Problem: Copy the records below word for word, from the line that contains "Task: Click the 06-05 date label" through the end of the records, including both ends. Leave the pictures out of your copy.

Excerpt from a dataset
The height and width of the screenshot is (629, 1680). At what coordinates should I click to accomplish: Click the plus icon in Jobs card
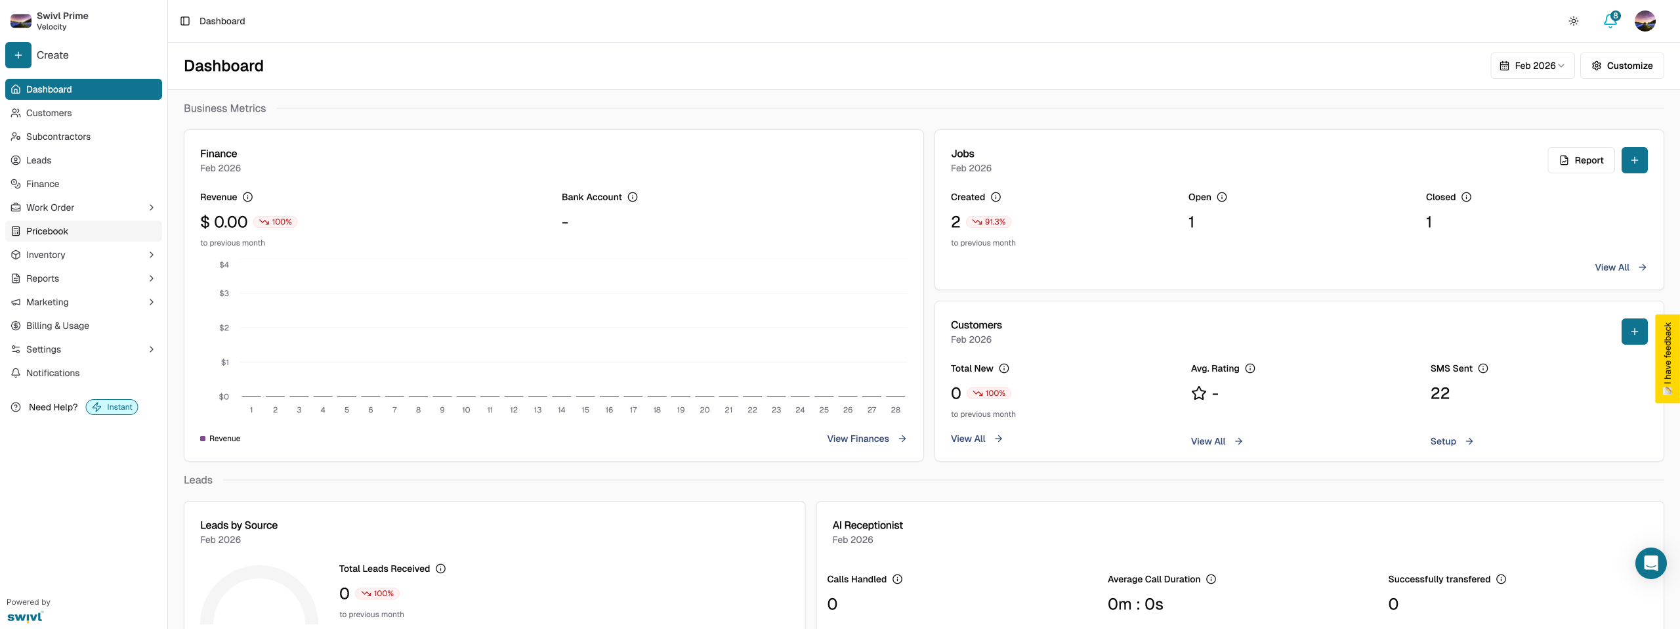click(1634, 160)
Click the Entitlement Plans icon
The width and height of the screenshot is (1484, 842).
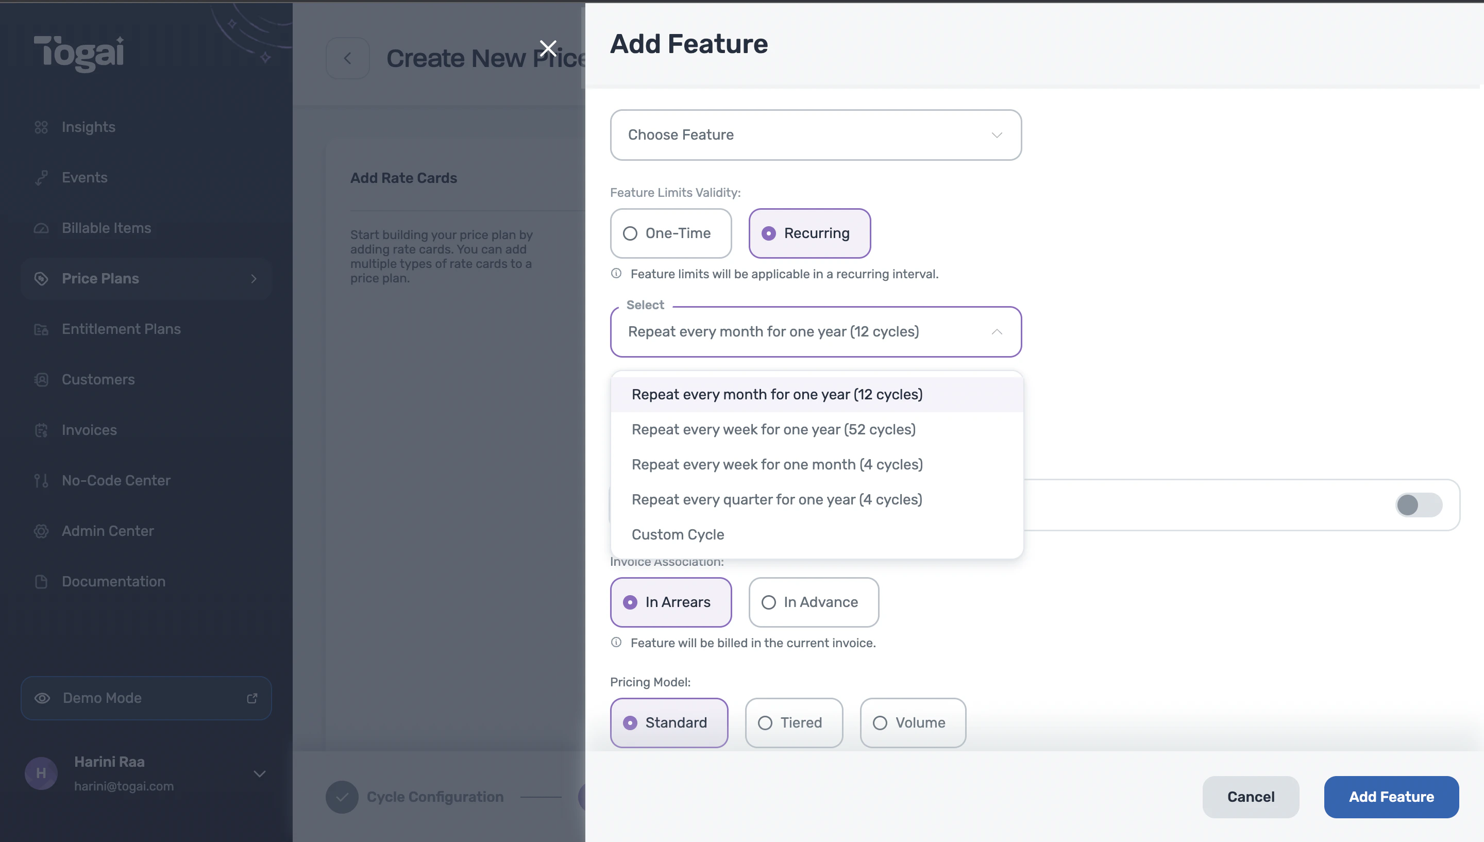(41, 330)
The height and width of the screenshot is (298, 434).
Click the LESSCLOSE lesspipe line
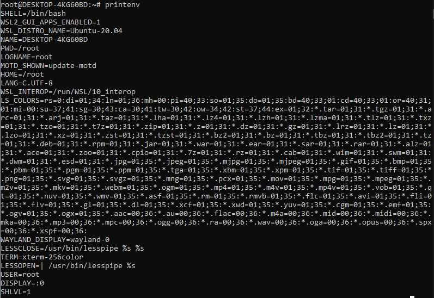72,249
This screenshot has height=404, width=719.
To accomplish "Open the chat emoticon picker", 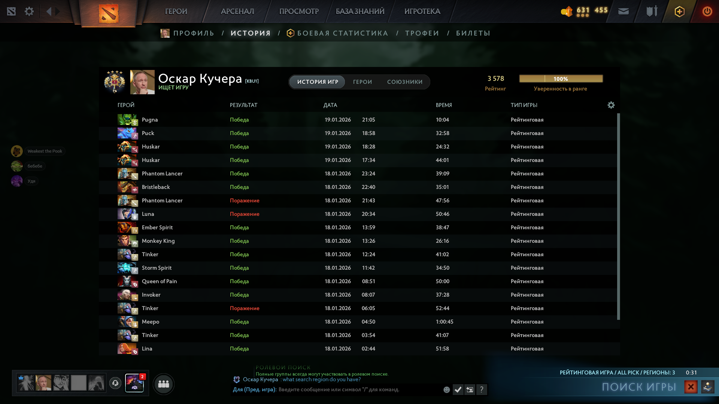I will [x=446, y=390].
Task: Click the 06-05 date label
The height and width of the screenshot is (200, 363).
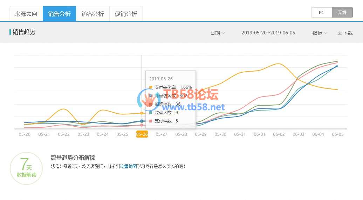Action: tap(337, 134)
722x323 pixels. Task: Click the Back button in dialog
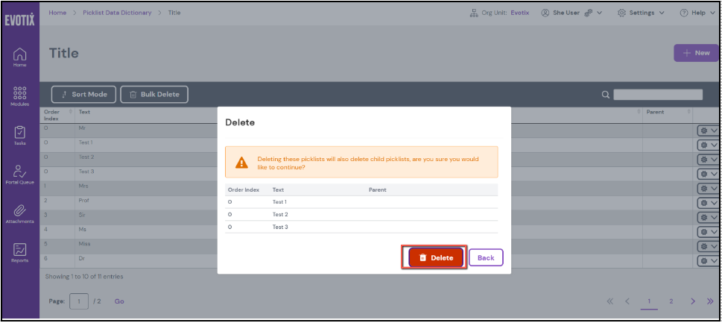pyautogui.click(x=486, y=257)
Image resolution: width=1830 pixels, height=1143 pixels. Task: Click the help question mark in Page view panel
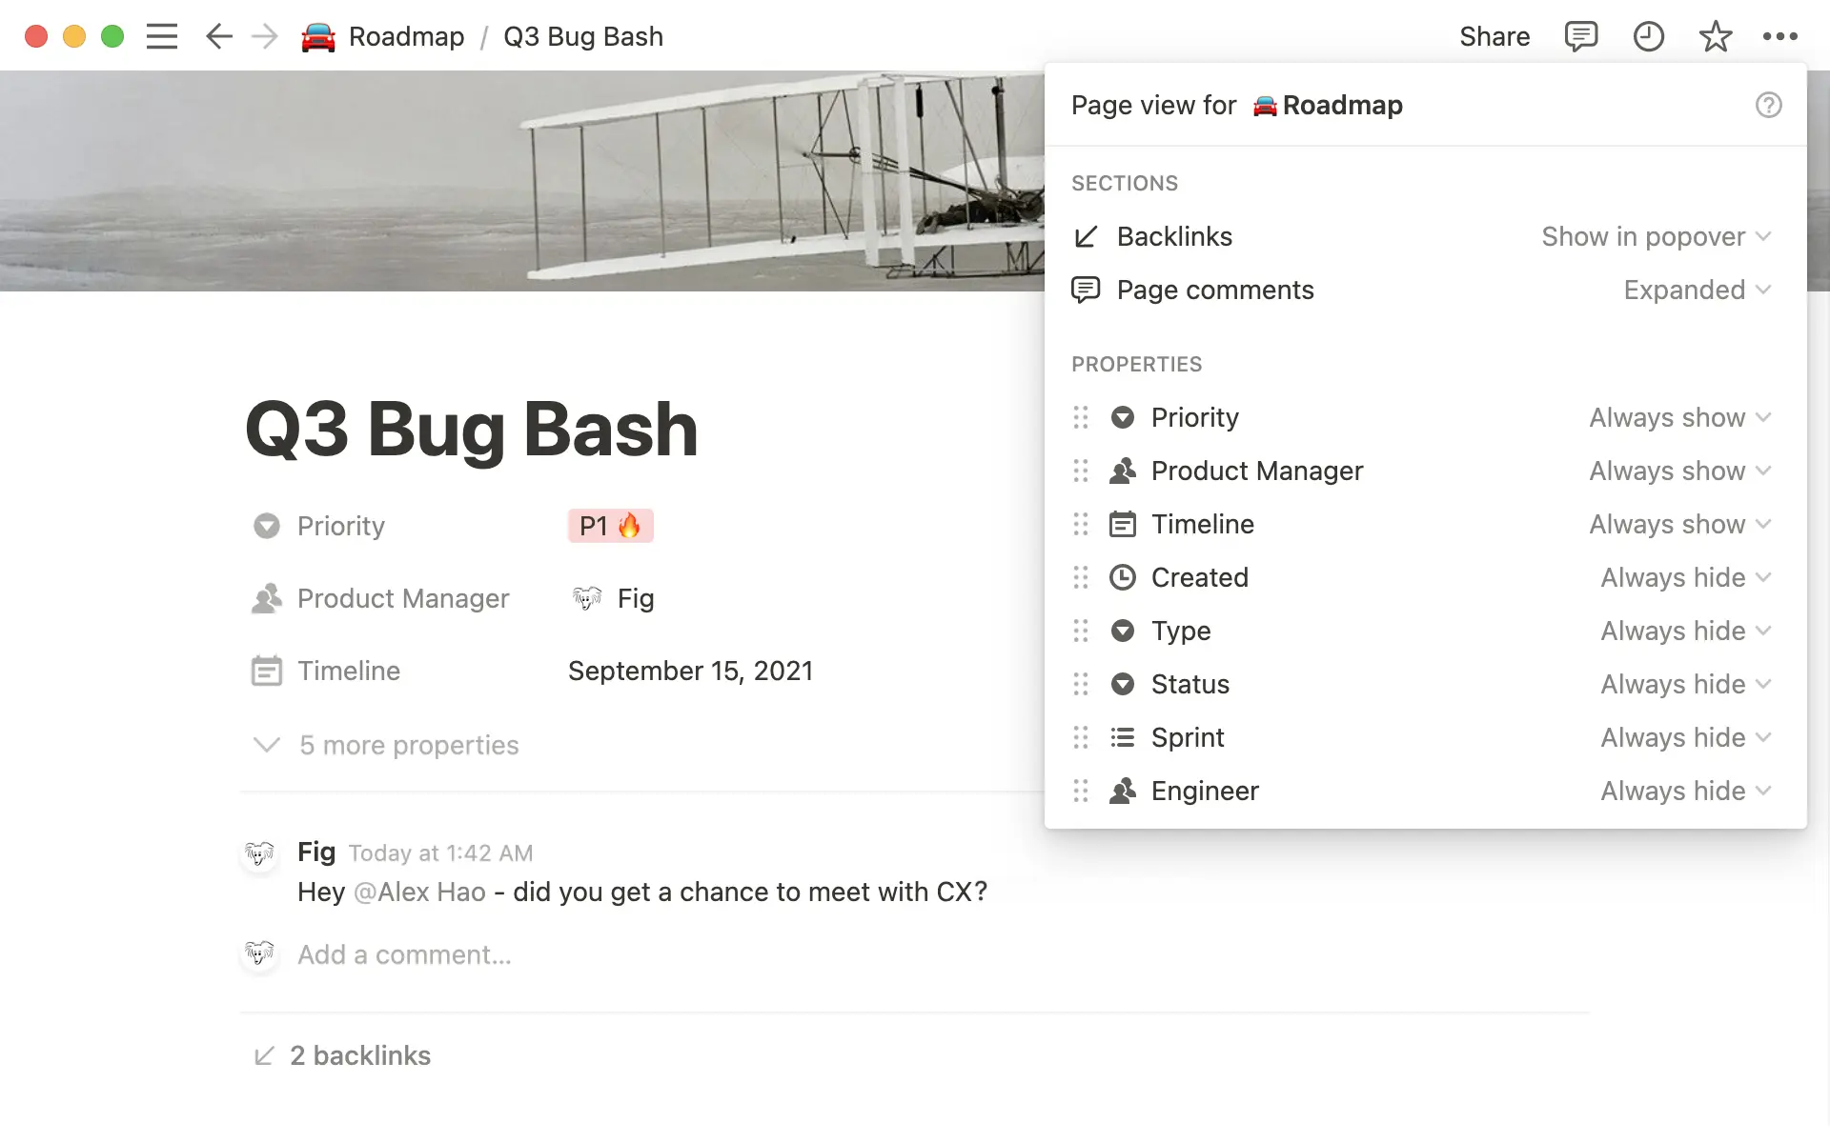tap(1769, 105)
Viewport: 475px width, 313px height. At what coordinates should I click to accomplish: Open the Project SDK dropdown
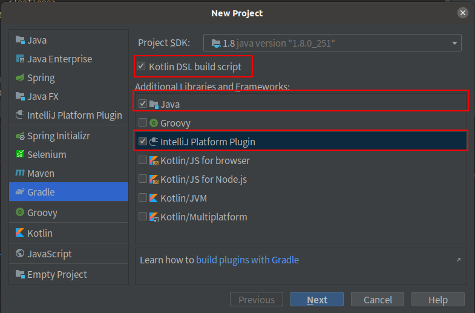[332, 43]
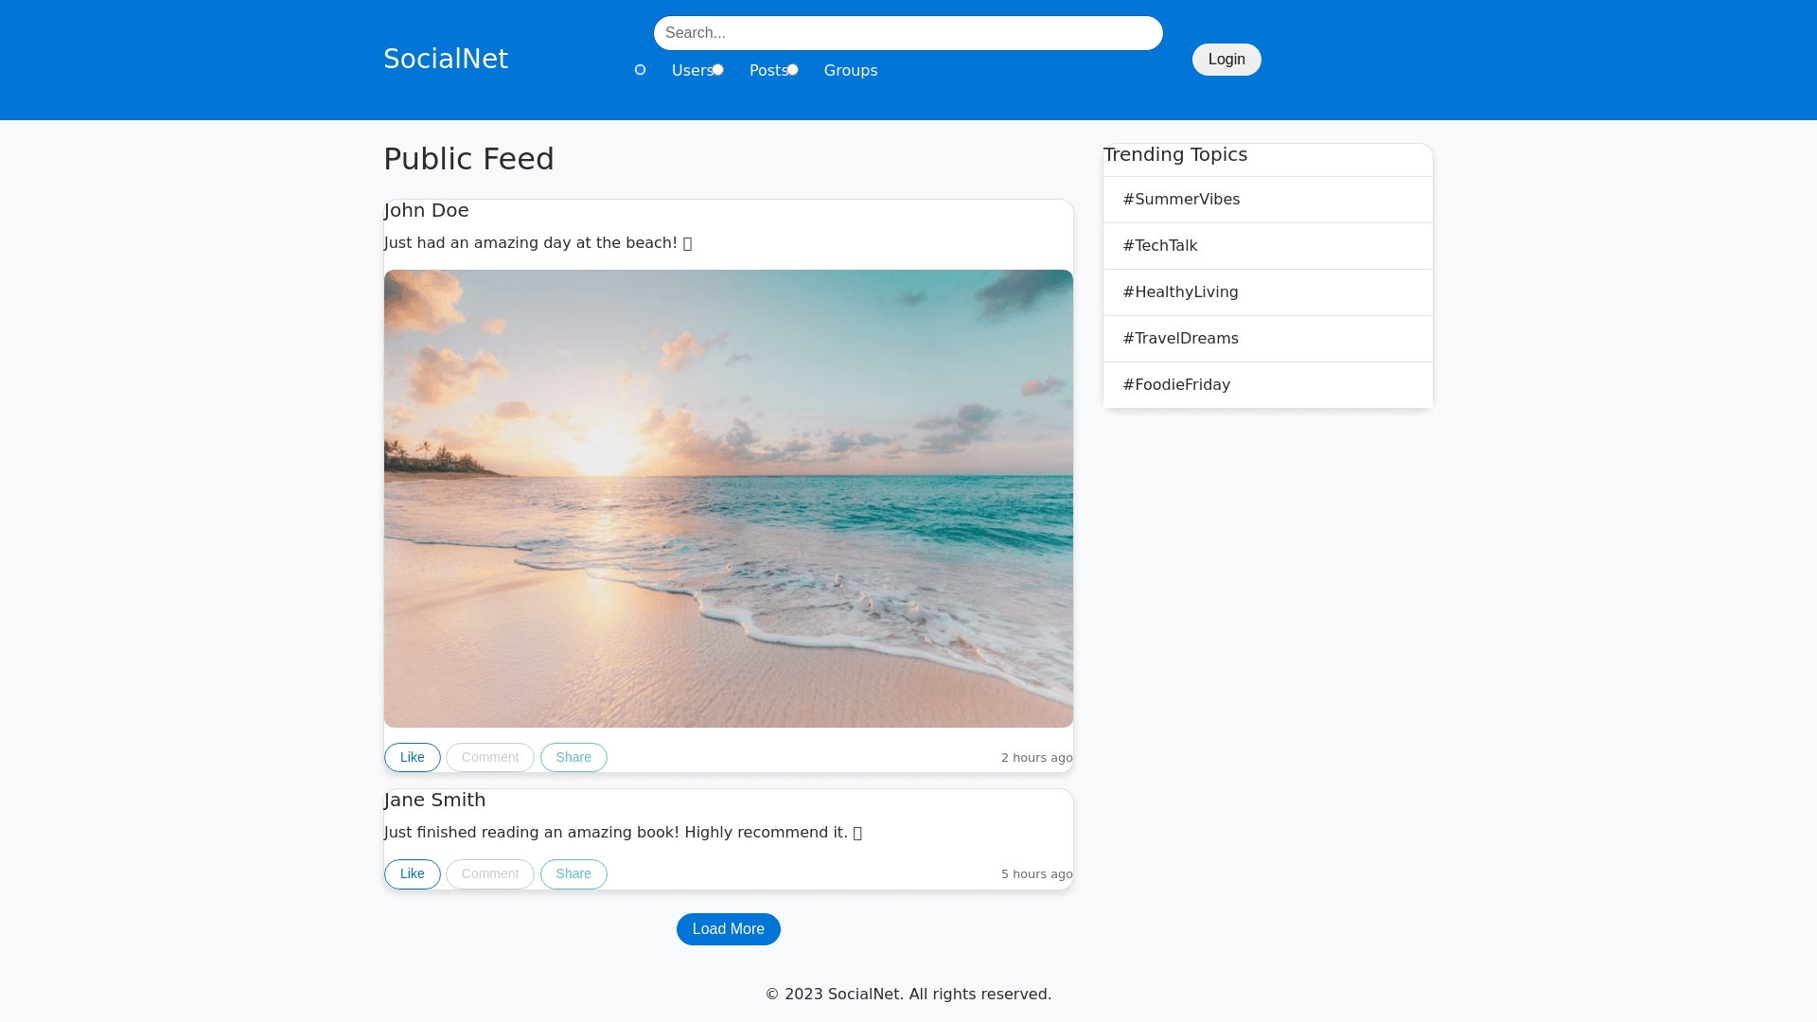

Solution for this problem:
Task: Click the 06-05 date label
The height and width of the screenshot is (200, 363).
Action: tap(337, 134)
722x323 pixels. Task: Click the Back button in dialog
pyautogui.click(x=486, y=257)
Image resolution: width=1830 pixels, height=1143 pixels. Task: Click the help question mark in Page view panel
tap(1769, 105)
Viewport: 475px width, 313px height. At what coordinates should I click to accomplish: Open the Project SDK dropdown
[332, 43]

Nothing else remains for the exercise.